Hace unos días sentí que me colapsaba de tantos proyectos que llevaba a la vez en mi vida, oyendo la voz en eco de mi madre diciéndome que debería ya sentar la cabeza y dejar de ser un “culo inquieto” a mis taitantos. Andaba yo cabizbaja hasta que cayó en mis manos este video de Redes, donde nuestro políglota- pero siempre con acento catalán- Eduard Punset me explicaba el porqué de mi estilo de vida.

Al igual que ejercitamos nuestro cuerpo para no perder tono y masa muscular, deberíamos entrenar nuestro cerebro, para que este no pierda neuronas y conexiones.

Haciendo pesas con la masa gris

 

Está claro que no existe una forma “física” de ejercitar nuestro cerebro pero existen otros mecanismos para tenerlo “a tono”. Introducir cambios en nuestros hábitos es muy beneficioso. El problema es que nos acostumbramos a hacer las cosas como siempre, y cuando desarrollamos patrones muy fuertes todo se hace automático, es por eso que existe la tendencia de aferrarse a las rutinas. Los cambios nos dan miedo porque nos hacen salir de la zona de confort.
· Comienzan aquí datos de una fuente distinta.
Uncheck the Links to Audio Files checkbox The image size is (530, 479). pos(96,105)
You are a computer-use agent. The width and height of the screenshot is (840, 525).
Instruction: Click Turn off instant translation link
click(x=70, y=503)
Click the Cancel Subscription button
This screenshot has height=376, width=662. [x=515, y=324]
Cada vez que empiezas a desarrollar un nuevo skill todo te resulta muy complicado, pero nuestro cerebro, que es muy listo, ha creado un mecanismo de recompensa por mantenerlo en forma. Al igual que segrega endorfinas cuando ejercitamos nuestro cuerpo, la segunda vez que probamos esa actividad nos resulta más fácil. Esto produce cambios a nivel emocional, haciéndonos sentir eufóricos y bien con nosotros mismos. La recompensa por salirte del “camino“ establecido por tus neuronas es hacerte sentir increíble y que puedes con todo.
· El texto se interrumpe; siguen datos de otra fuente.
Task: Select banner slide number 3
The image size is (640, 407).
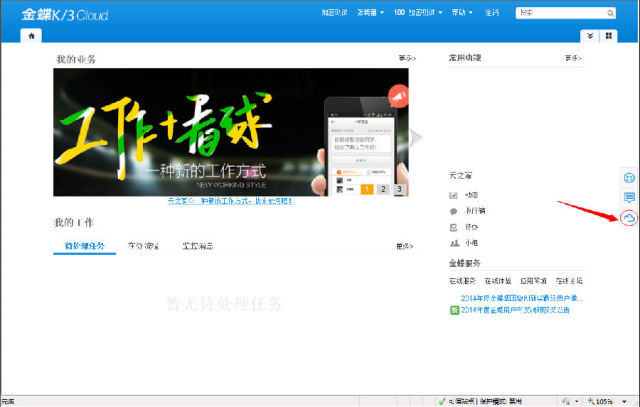Action: [x=399, y=189]
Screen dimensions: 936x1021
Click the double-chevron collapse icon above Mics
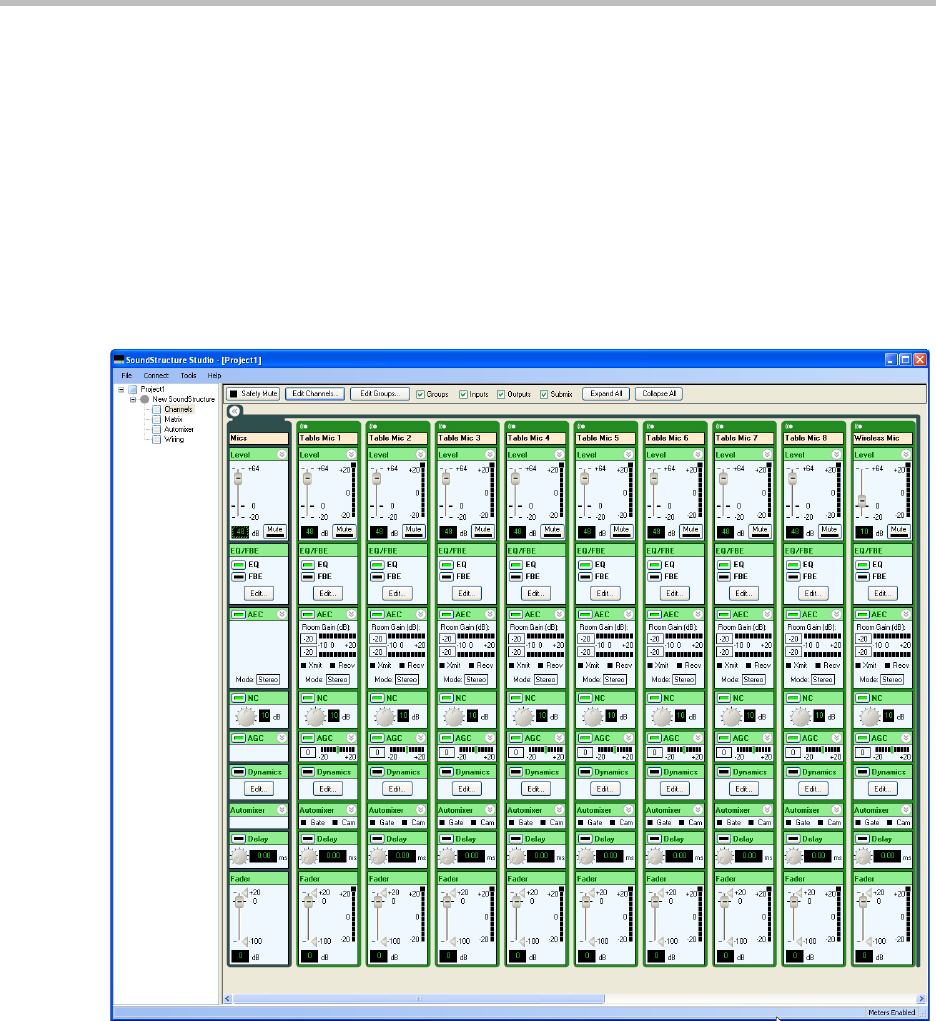pos(234,410)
También se ha descubierto que el concepto de CI (coeficiente intelectual) no es algo fijo, que está en nuestras manos cambiar, en cierto modo, actitudes y capacidades. No es el conocimiento acumulado lo que marca la diferencia, sino nuestra actitud hacia las cosas que aprendemos día a día, el cambio continuo. Todo esto se estimula a través de un nuevo trabajo, ir de vacaciones a un lugar exótico para nosotros -para los ingleses irse a Salou es lo suficientemente exótico, so, todo es muy relativo- , el aprendizaje de un idioma o socializar con alguien que no sea parte de nuestra cultura nos hace abrir la mente a nuevas experiencias.

El factor clave es la sorpresa, no dejar que el cerebro se adormezca, estimularlo de múltiples maneras. Si las agujetas que nos producen unas escaleras hacen un gran favor a nuestro corazón, los cambios hacen un gran favor a nuestro cerebro.
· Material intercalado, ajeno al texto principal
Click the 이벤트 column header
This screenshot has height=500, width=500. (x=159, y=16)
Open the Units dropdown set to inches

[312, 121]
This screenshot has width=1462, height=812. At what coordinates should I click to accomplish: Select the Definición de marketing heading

Así que aunando la teoría llego a la conclusión de que hay gente que no para quieta porque su cerebro pide más movimiento. Lo admito, soy una de ellas….He cambiado de casa, de trabajo, me muevo en un país con otro idioma, no paro de incorporar nuevas habilidades a mi vida y de conocer gente, soy una “vigoréxica” del cerebro.

¿Te animas a hacer ejercicio conmigo? ¿saltamos juntos a la piscina? No, no hagas trampa…¿qué más da que haya agua o no? ¡Cierra los ojos y salta!